JFA, says Dow, is “unwilling to be critical of the police or prosecutors, even in cases where they deserve to be criticized, even in the face of overwhelming evidence that the system makes mistakes.”
Dow says wrongful convictions point out serious shortcomings that Justice For All refuses to acknowledge. “Justice For All people are mostly middle-class white folks who are never going to be put in the position of being wrongly accused.”
He says that many of those exonerated — by DNA results or other evidence — are poor and black, and that Justice For All does not consider that the wrongly convicted are crime victims, too. Dow says they “tend to have a racist view that, well, the person may not have done this, but he did something else.”
JFA representative Rusty Hubbarth, testifying to Texas legislators last year on a proposal for a moratorium on executions, was asked by one lawmaker, “Rusty, you’re not in favor of executing innocent people, are you?”
“Not this week,” Hubbarth joked.
The humor was probably lost on two men in attendance that day. Randall Adams and Kerry Cook had collectively spent more than a decade in prison for crimes they didn’t commit — they’d both come within hours of execution.

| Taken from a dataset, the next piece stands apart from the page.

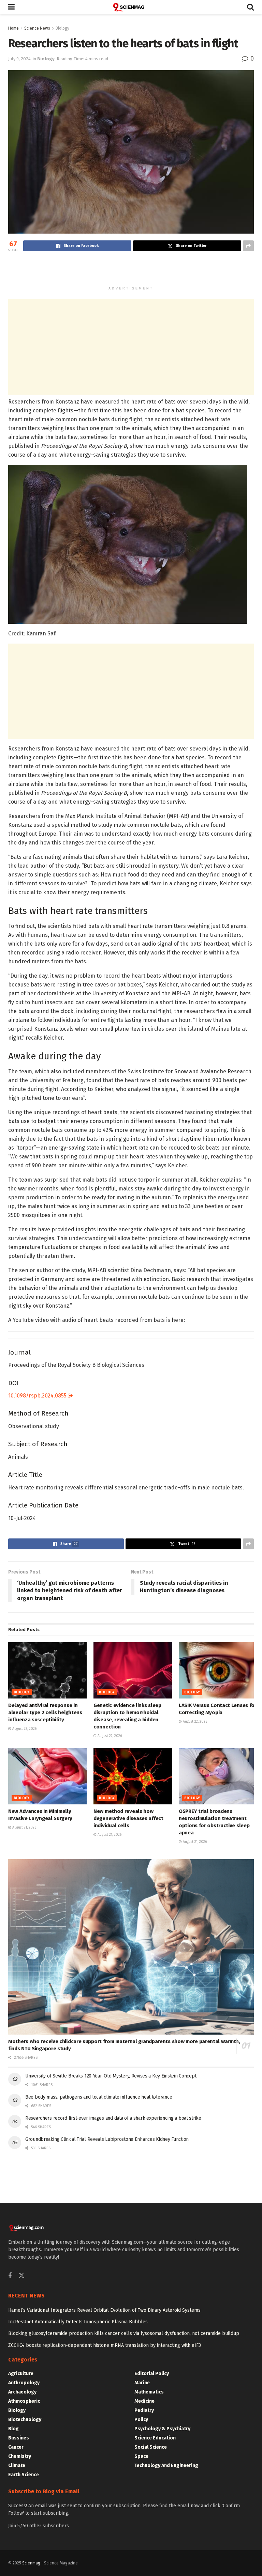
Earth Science (23, 2475)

I’ve never understood why people who claim to be “tuff on crime” are so often utterly cavalier about convicting the wrong guy. I suppose they usually operate on the “if he didn’t do this, he must’ve done something” theory, however misguided that may be. Even if you grant that idea some validity, it still doesn’t take into account the fact that if you’re convicting the wrong guy, the real criminal is still out there, free as a bird. Why doesn’t that bother them? How exactly is justice being served here?
One last thing to note here is the sidebar story about the author, Scott Nowell. Nowell is an ex-con who did time for false imprisonment of an ex-girlfriend a few years back. His past did not endear him to JFA, whose reps not only refused to talk to him but accused him of harassment. It’s an interesting twist on the story.
“I’ve never understood why people who claim to be “tuff on crime” are so often utterly cavalier about convicting the wrong guy.”
It’s because the rhetoric of “tough on crime” isn’t about guilt, innocence, or justice. It’s about organizing society in a certain way, with certain people on top and other kinds of people subject to them.